What you should do: Change "Where should I click to" to "Where do I click to" throughout the entries below, then write out all of the entries again with no other changes.

[Excerpt from a dataset]
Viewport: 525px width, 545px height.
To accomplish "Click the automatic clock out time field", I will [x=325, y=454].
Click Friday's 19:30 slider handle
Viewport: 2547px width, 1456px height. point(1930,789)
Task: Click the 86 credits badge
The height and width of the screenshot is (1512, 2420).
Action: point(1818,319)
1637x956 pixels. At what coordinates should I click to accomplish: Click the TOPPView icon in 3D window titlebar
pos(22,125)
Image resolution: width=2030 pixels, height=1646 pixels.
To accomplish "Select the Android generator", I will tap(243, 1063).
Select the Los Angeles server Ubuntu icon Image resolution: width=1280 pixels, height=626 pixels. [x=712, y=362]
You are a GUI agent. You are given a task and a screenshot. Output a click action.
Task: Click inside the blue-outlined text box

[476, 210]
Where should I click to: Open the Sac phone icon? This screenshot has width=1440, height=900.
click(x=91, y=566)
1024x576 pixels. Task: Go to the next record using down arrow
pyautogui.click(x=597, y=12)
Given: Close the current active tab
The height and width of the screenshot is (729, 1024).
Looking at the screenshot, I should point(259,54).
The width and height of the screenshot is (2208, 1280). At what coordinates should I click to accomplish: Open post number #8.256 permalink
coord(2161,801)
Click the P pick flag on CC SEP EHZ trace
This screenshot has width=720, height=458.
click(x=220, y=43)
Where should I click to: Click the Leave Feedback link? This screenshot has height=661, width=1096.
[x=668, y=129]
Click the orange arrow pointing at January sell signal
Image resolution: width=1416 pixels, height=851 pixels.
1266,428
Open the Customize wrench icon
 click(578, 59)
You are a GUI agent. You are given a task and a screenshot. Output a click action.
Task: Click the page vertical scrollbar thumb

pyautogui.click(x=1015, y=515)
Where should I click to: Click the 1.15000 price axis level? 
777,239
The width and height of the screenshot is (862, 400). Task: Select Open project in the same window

Answer to the exercise:
Viewport: 525px width, 545px height.
To accomplish "Click the automatic clock out time field", I will [x=325, y=454].
Click Friday's 19:30 slider handle
Viewport: 2547px width, 1456px height. point(1930,789)
Task: Click the 86 credits badge
The height and width of the screenshot is (1512, 2420).
Action: point(1818,319)
1637x956 pixels. At what coordinates should I click to accomplish: Click the TOPPView icon in 3D window titlebar
pos(22,125)
Image resolution: width=2030 pixels, height=1646 pixels.
To accomplish "Select the Android generator", I will tap(243, 1063).
Select the Los Angeles server Ubuntu icon Image resolution: width=1280 pixels, height=626 pixels. [x=712, y=362]
You are a GUI agent. You are given a task and a screenshot. Output a click action.
Task: Click inside the blue-outlined text box

[476, 210]
Where do I click to: Open the Sac phone icon? This screenshot has width=1440, height=900.
click(x=91, y=566)
1024x576 pixels. Task: Go to the next record using down arrow
pyautogui.click(x=597, y=12)
Given: Close the current active tab
The height and width of the screenshot is (729, 1024).
Looking at the screenshot, I should point(259,54).
The width and height of the screenshot is (2208, 1280). At what coordinates should I click to accomplish: Open post number #8.256 permalink
coord(2161,801)
Click the P pick flag on CC SEP EHZ trace
This screenshot has width=720, height=458.
click(x=220, y=43)
Where do I click to: Click the Leave Feedback link? This screenshot has height=661, width=1096.
[x=668, y=129]
Click the orange arrow pointing at January sell signal
Image resolution: width=1416 pixels, height=851 pixels.
1266,428
Open the Customize wrench icon
 click(578, 59)
You are a GUI agent. You are given a task and a screenshot. Output a click action.
Task: Click the page vertical scrollbar thumb

pyautogui.click(x=1015, y=515)
Where do I click to: Click the 1.15000 price axis level? 
777,239
The width and height of the screenshot is (862, 400). Task: Select Open project in the same window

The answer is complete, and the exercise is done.